Once either compiler has been constructed, it can be used to compile a network with:

compiled_net = compiler.compile(network)

and this can be trained on a dataset, prepared as described in Datasets, using a standard training loop with:

with compiled_net:
    # Evaluate model on numpy dataset
    metrics, _  = compiled_net.train({input: spikes},
                                     {output: labels},
                                      num_epochs=50, shuffle=True)

Like in Keras, additional logic such as checkpointing and recording of state variables can be added to the standard training loop using callbacks as described in the Callbacks and recording section.

Augmentation

Like when using Keras, sometimes, merely adding callbacks to the standard training loop is insufficient and you want to perform additional manual processing. One common case of this is augmentation where you want to modify the data being trained on each epoch. This can be implemented by manually looping over epochs and providing new data each time like this:

with compiled_net:
    for e in range(50):
        aug_spikes = augment(spikes)
        metrics, _  = compiled_net.train({input: aug_spikes},
                                         {output: labels},
                                         start_epoch=e, num_epochs=1,
                                         shuffle=True)

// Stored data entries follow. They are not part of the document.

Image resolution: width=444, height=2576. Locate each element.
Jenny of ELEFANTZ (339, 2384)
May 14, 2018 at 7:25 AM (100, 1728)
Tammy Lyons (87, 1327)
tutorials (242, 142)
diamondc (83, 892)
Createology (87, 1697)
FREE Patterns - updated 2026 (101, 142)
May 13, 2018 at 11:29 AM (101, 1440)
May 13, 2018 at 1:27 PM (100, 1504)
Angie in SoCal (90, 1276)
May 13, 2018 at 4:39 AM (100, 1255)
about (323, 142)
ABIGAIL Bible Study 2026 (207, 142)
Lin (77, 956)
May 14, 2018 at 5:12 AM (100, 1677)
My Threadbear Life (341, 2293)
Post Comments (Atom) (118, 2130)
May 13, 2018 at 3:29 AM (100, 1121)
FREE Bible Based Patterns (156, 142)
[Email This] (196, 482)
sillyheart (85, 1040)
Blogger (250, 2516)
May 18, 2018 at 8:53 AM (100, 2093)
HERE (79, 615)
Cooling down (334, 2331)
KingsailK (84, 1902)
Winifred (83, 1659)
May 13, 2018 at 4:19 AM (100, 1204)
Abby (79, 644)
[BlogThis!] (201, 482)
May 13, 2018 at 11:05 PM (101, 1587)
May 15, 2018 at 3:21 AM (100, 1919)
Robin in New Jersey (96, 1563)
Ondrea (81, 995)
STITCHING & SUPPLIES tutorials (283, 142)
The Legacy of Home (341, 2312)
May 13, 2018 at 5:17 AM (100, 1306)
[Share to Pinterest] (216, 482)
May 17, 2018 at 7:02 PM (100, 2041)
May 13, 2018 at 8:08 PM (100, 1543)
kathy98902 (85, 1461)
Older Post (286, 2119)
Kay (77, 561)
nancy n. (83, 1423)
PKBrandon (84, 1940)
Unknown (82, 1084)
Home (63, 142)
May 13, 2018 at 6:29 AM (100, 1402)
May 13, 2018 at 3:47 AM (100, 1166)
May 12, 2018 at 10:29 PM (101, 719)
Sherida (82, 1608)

where augment is a function that returns an augmented version of a spike dataset (see Datasets).

Default parameters

Sadly the mathematical derivation of the different training algorithms makes different assumptions about the detailed implementation of various neuron models. For example, the e-prop learning rule assumes that neurons will have a ‘relative reset’ where the membrane voltage has a fixed value subtracted from it after a spike whereas EventProp assumes that the membrane voltage will be reset to a fixed value after a spike. To avoid users having to remember these details, mlGeNN compilers provide a dictionary of default parameters which can be passed to the constructors of Network and SequentialNetwork. For example here the e-prop defaults are applied to a sequential network and hence the leaky integrate-and-fire layer within it:

from ml_genn import Layer, SequentialNetwork
from ml_genn.neurons import LeakyIntegrateFire

from ml_genn.compilers.eprop_compiler import default_params

network = SequentialNetwork(default_params)
with network:
    ...
    hidden = Layer(Dense(1.0), LeakyIntegrateFire(v_thresh=0.61, tau_mem=20.0, tau_refrac=5.0), 128)